GIVEN DATA:

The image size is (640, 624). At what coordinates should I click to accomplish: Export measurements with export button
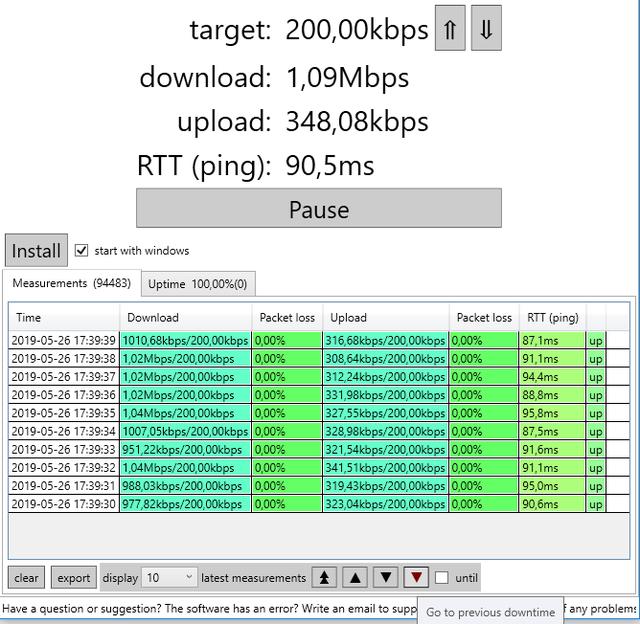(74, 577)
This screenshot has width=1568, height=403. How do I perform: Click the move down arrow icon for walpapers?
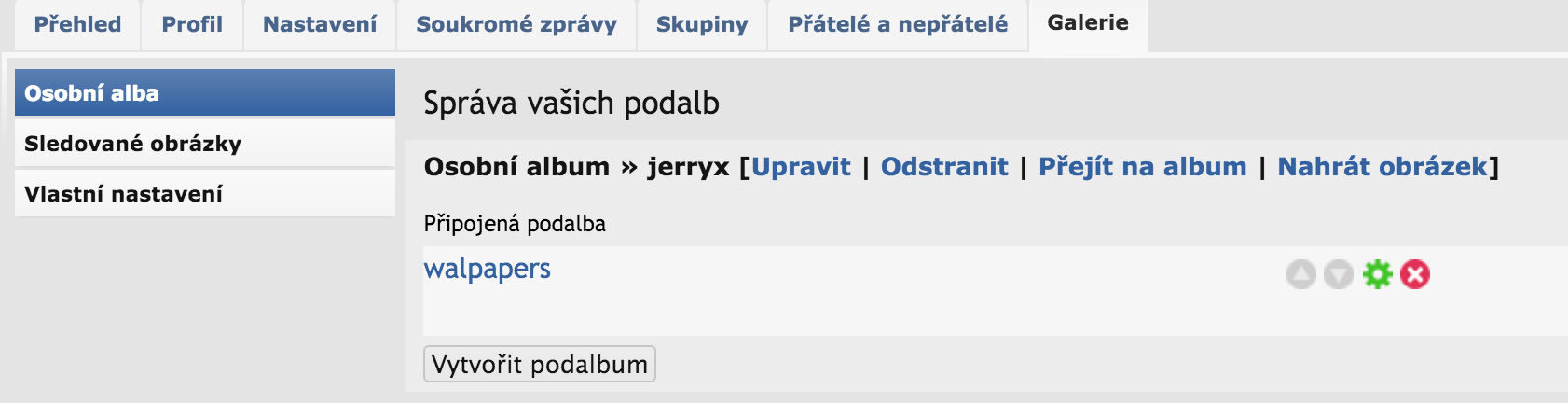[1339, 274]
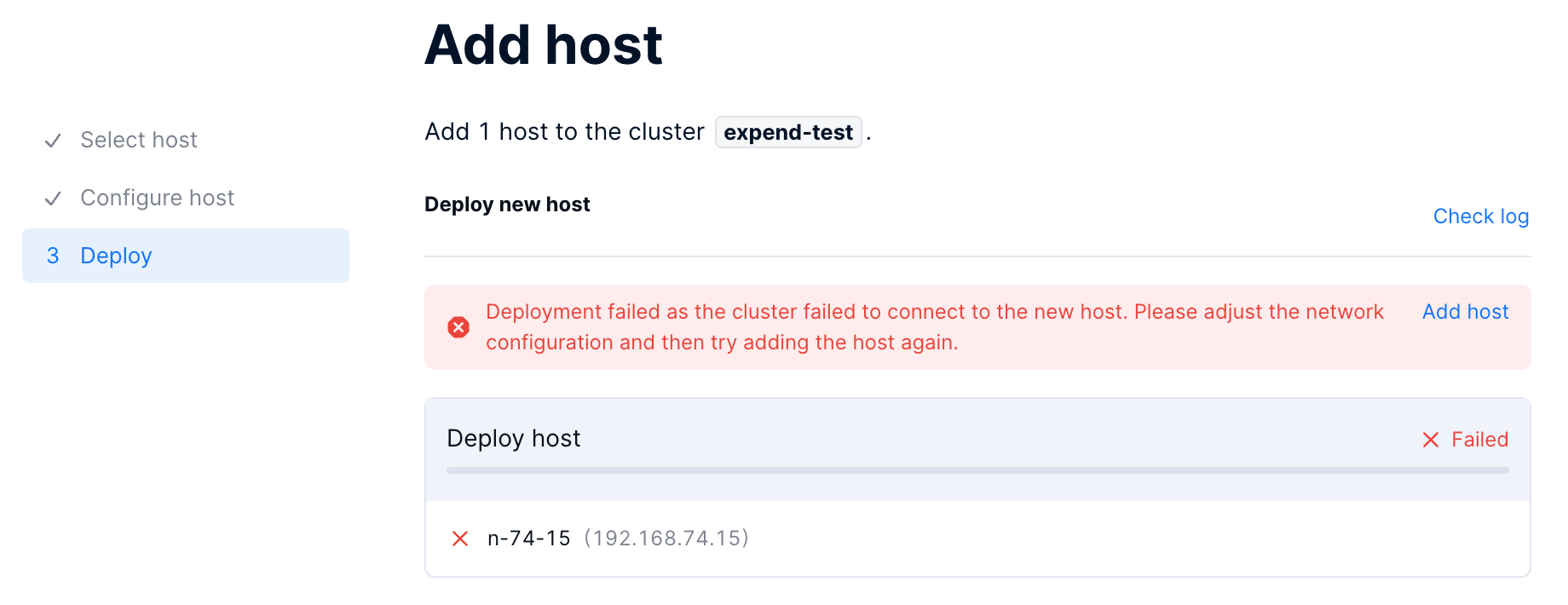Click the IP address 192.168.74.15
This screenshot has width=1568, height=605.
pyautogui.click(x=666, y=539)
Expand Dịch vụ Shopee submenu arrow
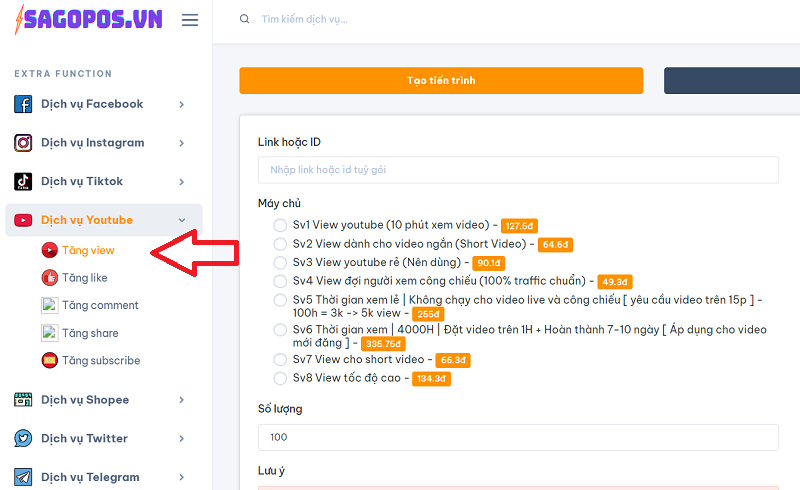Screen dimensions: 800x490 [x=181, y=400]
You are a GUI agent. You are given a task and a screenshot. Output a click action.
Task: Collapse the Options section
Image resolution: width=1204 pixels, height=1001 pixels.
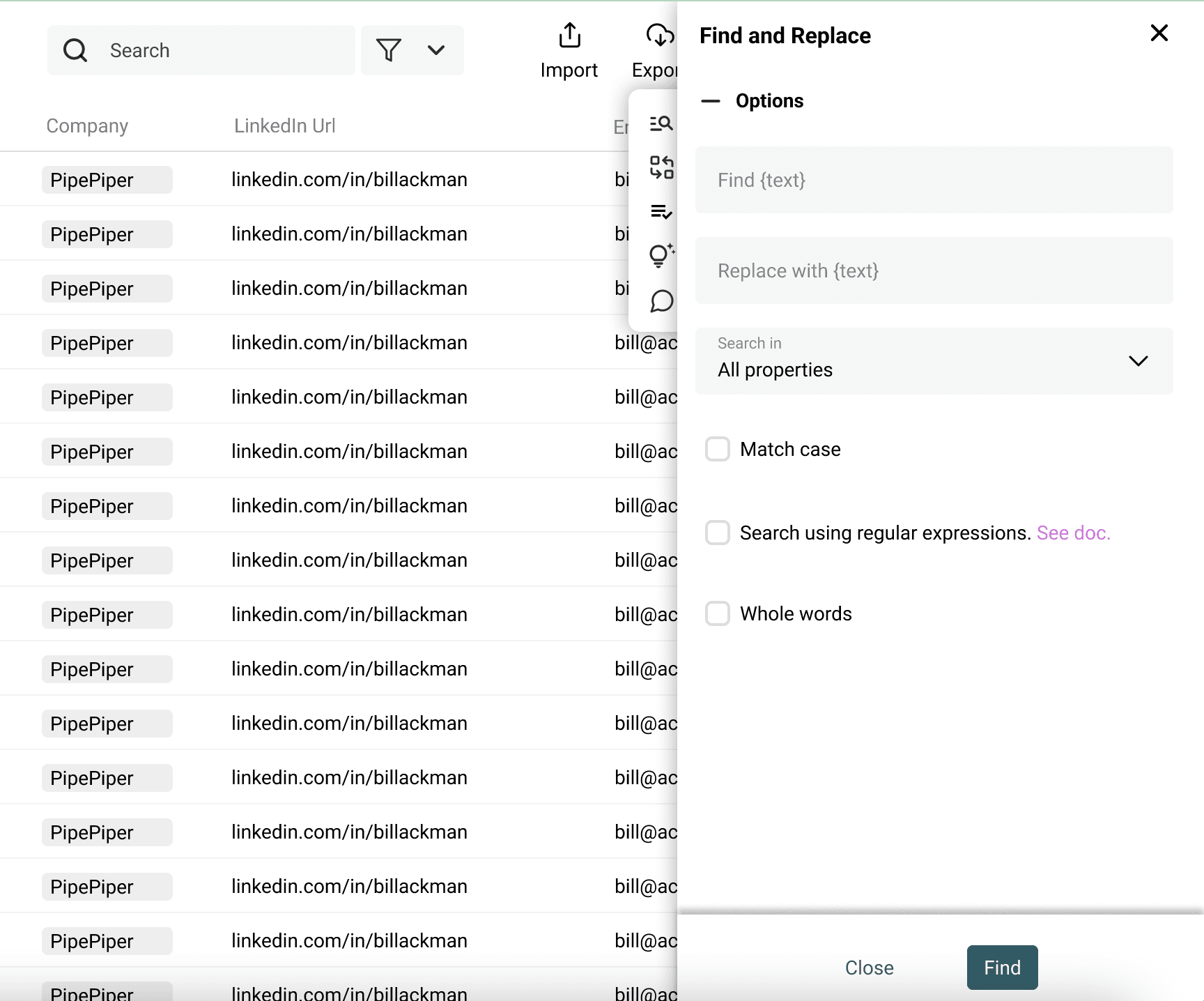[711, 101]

TASK GOAL: Nothing but the lines from the one holding "Expand Dịch vụ Shopee submenu arrow" through the last line of the listing should appear in the answer, copied exactly and without pictures.

TASK RESPONSE:
Expand Dịch vụ Shopee submenu arrow
Screen dimensions: 800x490 [x=181, y=400]
You are a GUI agent. You are given a task and a screenshot. Output a click action.
Task: Collapse the Options section
Image resolution: width=1204 pixels, height=1001 pixels.
[711, 101]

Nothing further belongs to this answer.